* _Task goal_:
Pull each line containing "checkbox" out of the data and copy it.

* _Information_:
□ □ □ □ □

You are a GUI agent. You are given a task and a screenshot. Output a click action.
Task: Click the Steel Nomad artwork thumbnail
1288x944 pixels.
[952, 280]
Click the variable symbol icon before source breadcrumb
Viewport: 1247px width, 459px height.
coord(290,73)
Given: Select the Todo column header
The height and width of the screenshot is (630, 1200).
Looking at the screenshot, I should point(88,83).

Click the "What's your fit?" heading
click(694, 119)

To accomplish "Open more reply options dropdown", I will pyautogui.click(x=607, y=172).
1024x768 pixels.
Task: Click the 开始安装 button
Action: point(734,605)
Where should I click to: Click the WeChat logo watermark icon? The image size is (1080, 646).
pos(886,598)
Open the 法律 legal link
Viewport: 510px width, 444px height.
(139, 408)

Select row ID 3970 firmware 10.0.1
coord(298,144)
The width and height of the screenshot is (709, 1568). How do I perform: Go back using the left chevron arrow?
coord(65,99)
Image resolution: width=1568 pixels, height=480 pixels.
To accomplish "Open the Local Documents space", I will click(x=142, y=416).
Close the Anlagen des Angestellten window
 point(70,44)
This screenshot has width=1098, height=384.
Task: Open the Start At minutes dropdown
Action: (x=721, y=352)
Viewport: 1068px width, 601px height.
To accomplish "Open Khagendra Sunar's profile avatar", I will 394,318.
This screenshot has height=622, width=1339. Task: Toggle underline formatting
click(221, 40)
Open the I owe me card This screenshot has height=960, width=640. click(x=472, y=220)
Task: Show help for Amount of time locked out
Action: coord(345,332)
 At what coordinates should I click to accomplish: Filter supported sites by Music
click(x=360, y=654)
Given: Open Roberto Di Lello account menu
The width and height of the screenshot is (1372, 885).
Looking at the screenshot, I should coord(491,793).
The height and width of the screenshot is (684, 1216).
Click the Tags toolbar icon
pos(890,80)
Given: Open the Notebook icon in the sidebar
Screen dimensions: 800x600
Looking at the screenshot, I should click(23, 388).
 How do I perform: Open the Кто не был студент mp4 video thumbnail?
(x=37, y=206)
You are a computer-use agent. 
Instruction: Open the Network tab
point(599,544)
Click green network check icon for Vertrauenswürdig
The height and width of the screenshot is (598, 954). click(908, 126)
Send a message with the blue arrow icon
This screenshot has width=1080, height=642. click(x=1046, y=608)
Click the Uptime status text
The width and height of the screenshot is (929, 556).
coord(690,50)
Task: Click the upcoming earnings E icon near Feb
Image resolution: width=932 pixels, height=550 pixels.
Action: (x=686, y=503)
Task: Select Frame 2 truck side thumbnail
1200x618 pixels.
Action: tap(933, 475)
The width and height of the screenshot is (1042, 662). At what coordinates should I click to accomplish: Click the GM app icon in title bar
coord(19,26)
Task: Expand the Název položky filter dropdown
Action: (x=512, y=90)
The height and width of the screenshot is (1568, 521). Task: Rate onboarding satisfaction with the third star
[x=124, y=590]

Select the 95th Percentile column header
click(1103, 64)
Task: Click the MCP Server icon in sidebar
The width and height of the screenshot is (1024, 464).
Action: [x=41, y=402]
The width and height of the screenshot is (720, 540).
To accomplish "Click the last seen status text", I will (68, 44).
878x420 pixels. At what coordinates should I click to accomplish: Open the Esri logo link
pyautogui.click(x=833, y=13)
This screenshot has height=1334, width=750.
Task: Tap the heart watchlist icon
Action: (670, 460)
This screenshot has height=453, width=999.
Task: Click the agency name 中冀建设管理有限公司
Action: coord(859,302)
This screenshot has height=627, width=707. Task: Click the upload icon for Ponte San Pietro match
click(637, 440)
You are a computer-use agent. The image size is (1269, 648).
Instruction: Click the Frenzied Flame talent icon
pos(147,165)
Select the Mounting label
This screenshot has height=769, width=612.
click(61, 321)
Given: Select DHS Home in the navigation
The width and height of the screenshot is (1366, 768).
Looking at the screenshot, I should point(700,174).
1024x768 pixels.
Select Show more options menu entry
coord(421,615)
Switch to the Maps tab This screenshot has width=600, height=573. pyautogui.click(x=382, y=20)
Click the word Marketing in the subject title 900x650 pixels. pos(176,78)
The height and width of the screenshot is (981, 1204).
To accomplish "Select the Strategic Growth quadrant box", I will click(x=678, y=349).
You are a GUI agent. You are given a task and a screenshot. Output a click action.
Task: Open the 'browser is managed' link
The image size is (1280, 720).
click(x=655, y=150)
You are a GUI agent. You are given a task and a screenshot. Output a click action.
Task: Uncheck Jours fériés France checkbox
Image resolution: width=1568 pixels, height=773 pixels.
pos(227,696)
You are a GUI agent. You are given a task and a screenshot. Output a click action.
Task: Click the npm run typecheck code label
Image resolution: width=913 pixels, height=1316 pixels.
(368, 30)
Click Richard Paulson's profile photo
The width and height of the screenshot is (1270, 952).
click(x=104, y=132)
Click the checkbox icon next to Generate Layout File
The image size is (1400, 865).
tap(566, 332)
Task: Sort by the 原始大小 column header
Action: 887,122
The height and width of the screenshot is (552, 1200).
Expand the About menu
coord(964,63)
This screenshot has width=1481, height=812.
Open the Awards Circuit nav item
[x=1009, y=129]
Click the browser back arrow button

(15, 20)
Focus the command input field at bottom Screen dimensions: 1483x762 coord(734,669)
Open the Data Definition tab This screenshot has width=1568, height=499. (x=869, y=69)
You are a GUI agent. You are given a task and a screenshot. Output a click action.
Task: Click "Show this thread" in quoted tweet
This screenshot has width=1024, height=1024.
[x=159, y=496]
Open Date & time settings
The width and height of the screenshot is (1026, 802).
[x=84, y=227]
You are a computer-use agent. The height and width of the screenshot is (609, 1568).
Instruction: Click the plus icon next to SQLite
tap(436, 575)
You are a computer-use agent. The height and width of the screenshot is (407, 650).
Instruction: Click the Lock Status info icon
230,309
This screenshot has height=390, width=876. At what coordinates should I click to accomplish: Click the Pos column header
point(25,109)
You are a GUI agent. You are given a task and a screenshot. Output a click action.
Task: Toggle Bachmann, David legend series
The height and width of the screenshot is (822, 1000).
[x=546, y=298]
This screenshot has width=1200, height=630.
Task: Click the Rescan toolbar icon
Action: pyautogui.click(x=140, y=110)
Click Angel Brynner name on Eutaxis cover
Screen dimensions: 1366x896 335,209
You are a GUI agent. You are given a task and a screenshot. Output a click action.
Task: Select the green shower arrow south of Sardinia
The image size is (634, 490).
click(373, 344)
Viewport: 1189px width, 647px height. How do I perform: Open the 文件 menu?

□ □ □ □ □

* _Output of the task_:
Task: Uncheck Jours fériés France checkbox
Click the checkbox icon next to Generate Layout File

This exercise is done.